Table of Contents
ISRN Chromatography
Volume 2012 (2012), Article ID 639514, 8 pages
Research Article

Assessment of Pseudoaffinity Chromatography Using Textile Dyes for Isolation of Buffalo Pituitary Luteinizing Hormone

1Hormone Research Laboratory, Department of Zoology, University of Delhi, Delhi 110007, India
2School of Life Sciences, Devi Ahilya University, Indore 452001, India

Received 29 September 2012; Accepted 11 November 2012

Academic Editors: L. Chen, L. Membrado, T. Oi, and H. M. Rawel

Copyright © 2012 Taruna Arora et al. This is an open access article distributed under the Creative Commons Attribution License, which permits unrestricted use, distribution, and reproduction in any medium, provided the original work is properly cited.
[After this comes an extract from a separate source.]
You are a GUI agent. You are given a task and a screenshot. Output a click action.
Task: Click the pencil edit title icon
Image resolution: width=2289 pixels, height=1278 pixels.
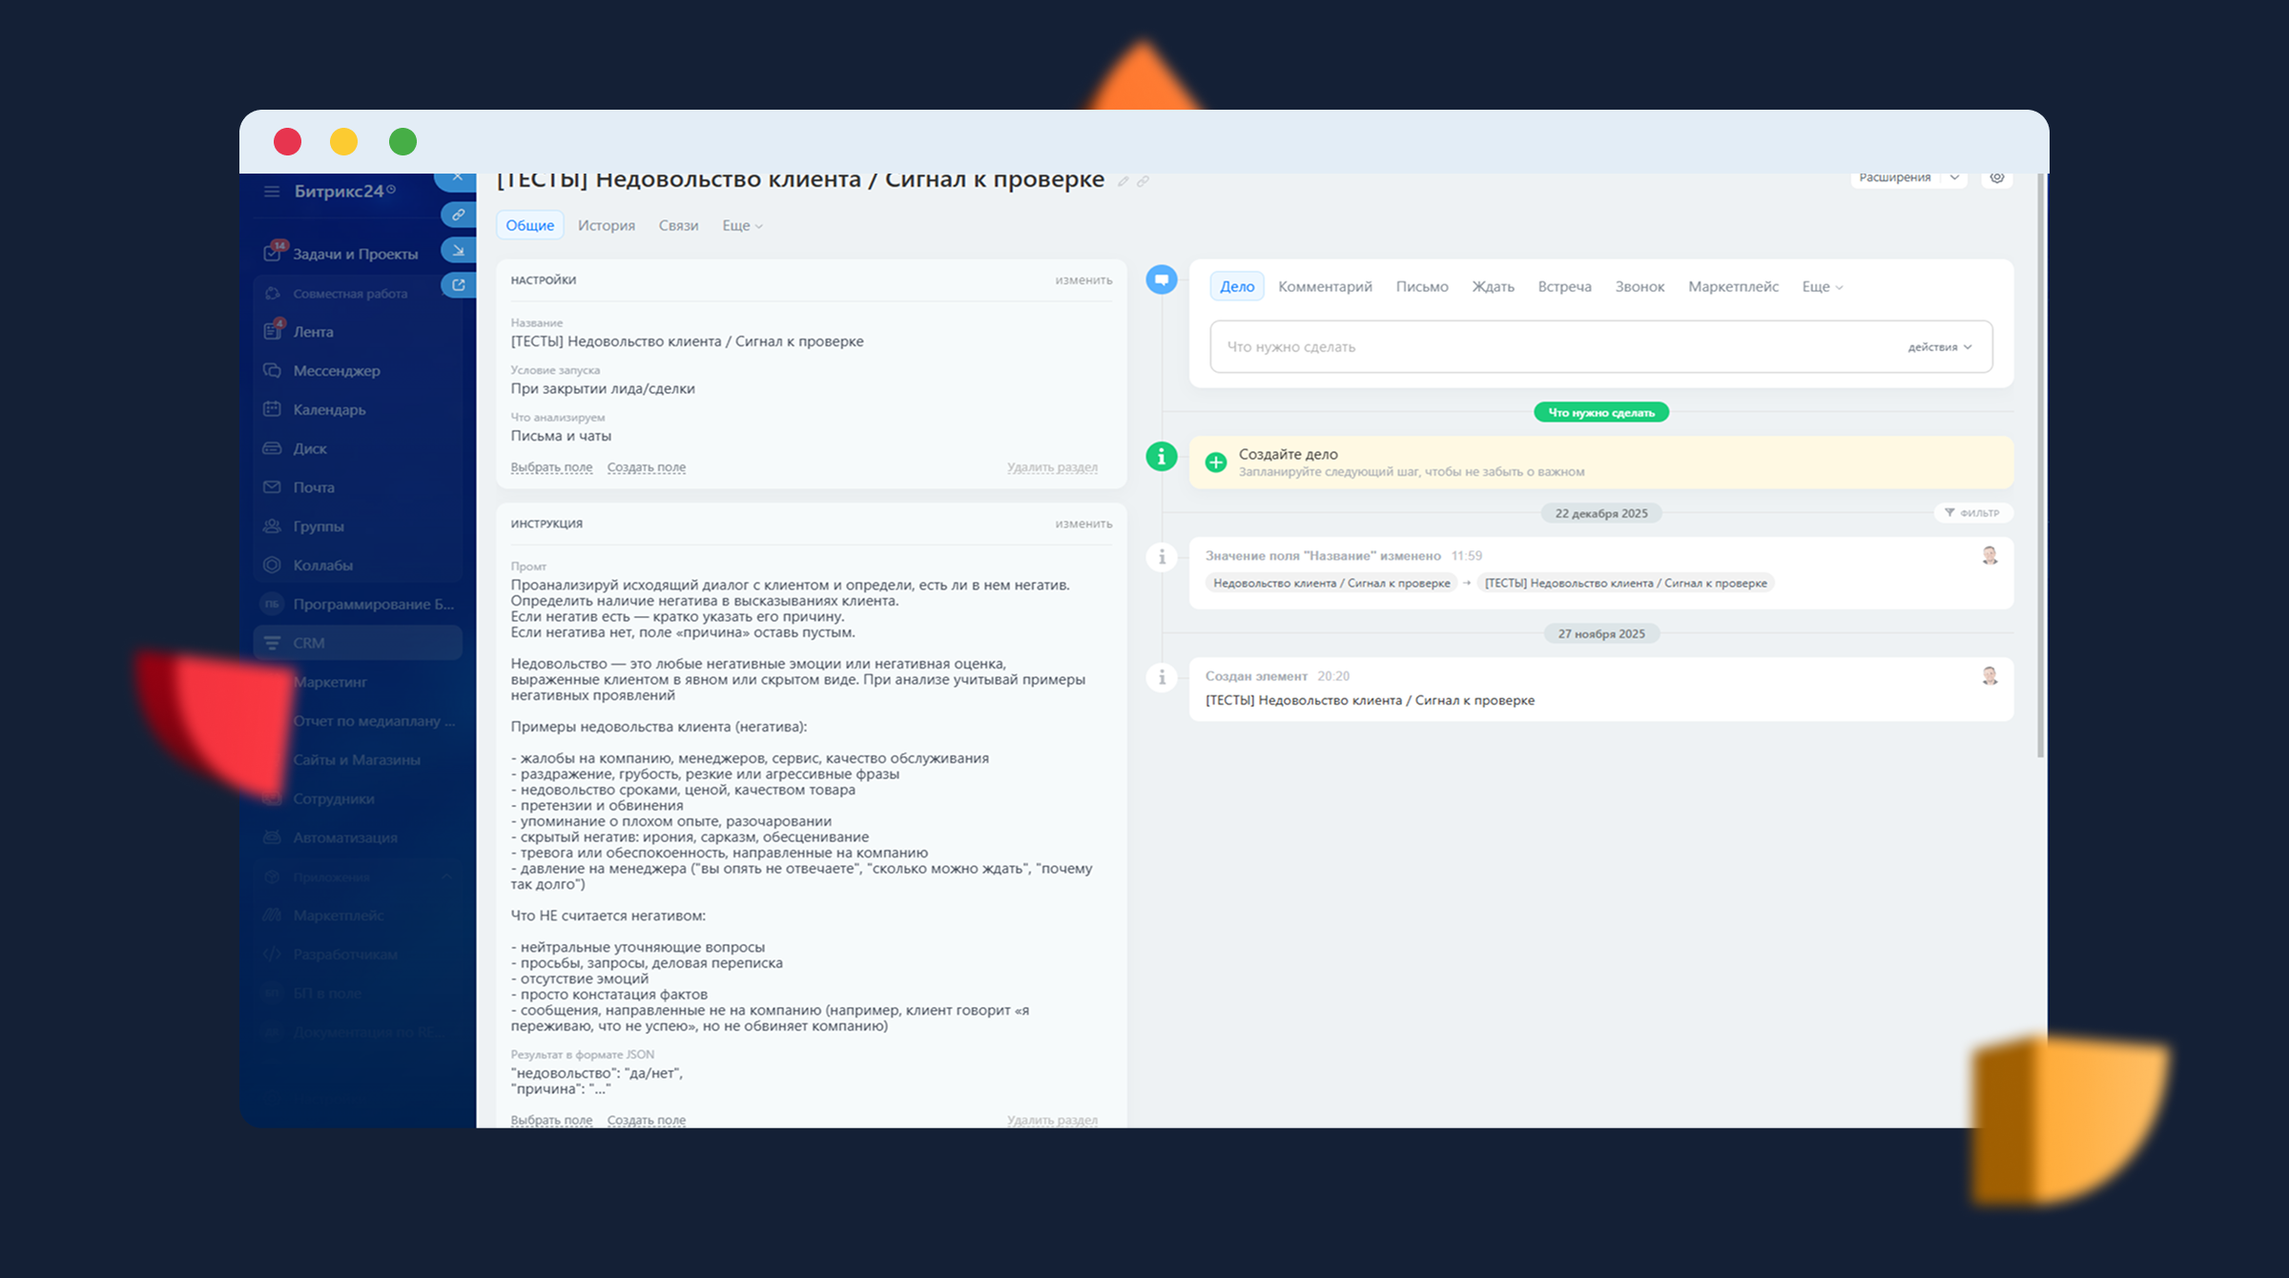coord(1124,181)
Extensive investigation has been carried out to elucidate the mechanisms involved in pseudoligand affinity chromatography using textile dyes, and, empirically, it has been attributed to the chemical and steric structures of dye and protein. Possibly, a variety of interactions especially ionic and/or hydrophobic influence with a varying share in the binding and differ from protein to protein and from dye to dye. In this study, we have attempted to understand the effect of various biophysical parameters like the nature of the eluant, pH, and ionic strength on the binding of crude luteinizing hormone (LH) with various triazine-based dyes and thus predict their nature. Based on the elution patterns, cibacron and reactive brown suggested a dual electrostatic and hydrophobic nature. Reactive blue and reactive yellow reflected a major electrostatic/ionic nature with yellow offering 50-fold purification in a single step, while reactive red and reactive green had a predominant hydrophobic nature. Appreciably, reactive red was binding LH very tightly unlike other dyes, and addition of the arginine in the elution buffer substantially weakened the protein-dye interactions. pH was observed to be a principal factor assisting the protein-dye binding as well as hydrophobicity of the dye and the proteins.